A New Museum for Ladakh, India
Hemis, India - With a new museum in the revered Hemis monastery and more schools teaching its history, India's Ladakh region hopes to protect a culture that many fear is changing rapidly as tourism booms.
Tens of thousands of tourists flock each year to the "Little Tibet" in the far north, an area noted for its stark mountain landscapes and summer festivities at the Buddhist monasteries dotting the province.
Last year 40,000 tourists, including about 26,000 foreigners, visited the province.
"Things have changed quite a lot in terms of values, traditions, culture," Jigmet Wangchuck Namgyal, of the Ladakhi royal family, told AFP at the museum's inauguration Wednesday.
"I think the main driver at the end of the day is tourism."
Namgyal, who would be king if royal titles had not been abolished decades ago, said the sudden influx of cash and interaction with outsiders was leading people to adopt different lifestyles.
"People do copy. A group of backpackers come and they have different values and it's a small community so it does have an effect," said Namgyal, who heads a cultural preservation group.
To provide a counterpoint to the impact of tourism, Ladakhi community leaders are restoring and displaying ancient Ladakhi artifacts -- some of which are in a state of terrible disrepair.
"We keep Ladakhi religious paintings and statues in boxes," said the Gyalwang Drukpa, head of the 800-year-old Buddhist Drukpa sect that founded Hemis monastery in the 17th century.
"To show respect we should take these things out for people to see."
Conservationist Tsewang Phunchok hopes the old manuscripts he began restoring two months ago will eventually be catalogued and used by Buddhist researchers.
"Seepage, fungus, mice," said Phunchok, reciting a litany of the ills affecting the 400-year-old manuscripts that were heaped in a dank and dusty room.
Tsewang Rigzin, a monk at the Hemis monastery, estimates the collection includes about 2,500 thangka paintings dating back to the second century, as well as some 1,500 statues.
"We have maybe displayed one percent of the collection," he said.
Ladakhis crowded the museum in the afternoon, bowing their heads before brass and gold statues and scores of embroidered silk tapestries depicting the life of the Buddha.
The Drukpa spiritual leader has also expressed his concern about the adverse affects of interaction with tourists on Ladakhis.
"You should be adapting yourself as a tourist to Ladakhis, not the other way," he told AFP, adding that education could help locals decide better what they should adopt or reject from outsiders.

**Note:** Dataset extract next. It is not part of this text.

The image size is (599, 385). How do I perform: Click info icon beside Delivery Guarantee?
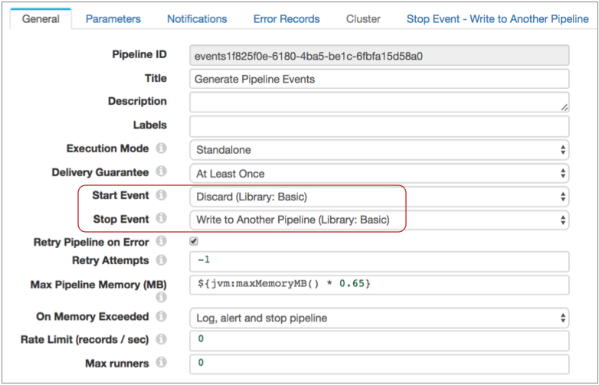pos(162,172)
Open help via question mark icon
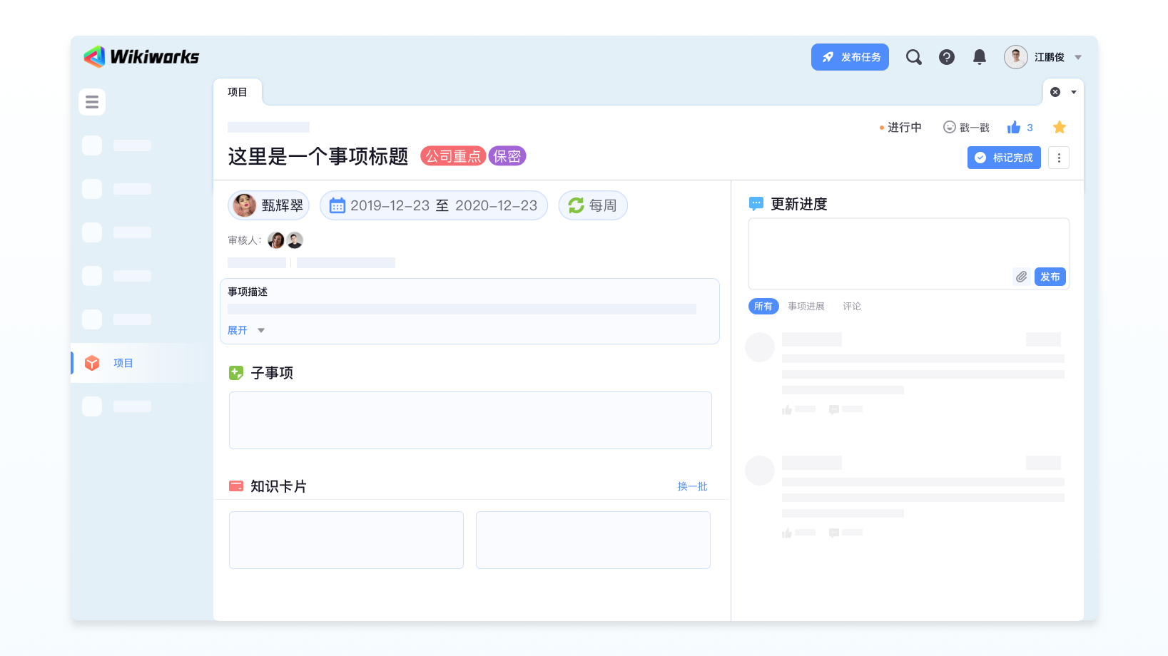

But until recently, schools did little to promote the local culture among the province's population of 260,000.
Ladakh is nestled high in the Himalayas and is a part of India's Jammu and Kashmir state, where the official language is Urdu, so primary education took place in a language that none of the children speak at home.
At age 14 they would switch to English, the result being that 95 percent would fail school-leaving exams two years later, local officials said.
Those who could afford it sent their children to boarding school in neighbouring states. The result is that some of the best-educated young Ladakhis now converse more comfortably in the national language Hindi.
Rizin Ladol, 26, a history teacher at the Central Institute of Buddhist Studies, can not read or write in the Buddhist script.
"There were no good schools at the time," said Ladol, who spent her school years in India's Punjab state. "But the biggest disadvantage is that we have a certain aloofness from our culture."
In the last decade, with a push from an education reform group started by local students, more primary education has come to be conducted in English and the pass rate has risen to 50 percent.
"If you have a true education you will know how to draw the line," said the Drukpa spiritual leader, who six years ago founded the Druk White Lotus school which includes Ladakhi and local dances in the curriculum.
But one Ladakhi scholar said concern about the state of the culture may be exaggerated, even if some young Ladakhis seem more interested in "money, technology and cars" than thangka paintings and statues.
"Maybe if it is dying or half dead" you need to worry, said Ladakhi scholar Tashi Rabgais, as crowds of young monks and villagers thronged Hemis monastery.
"It is a living culture. There's no need of preservation. There is a need to adjust it to accommodate the new culture."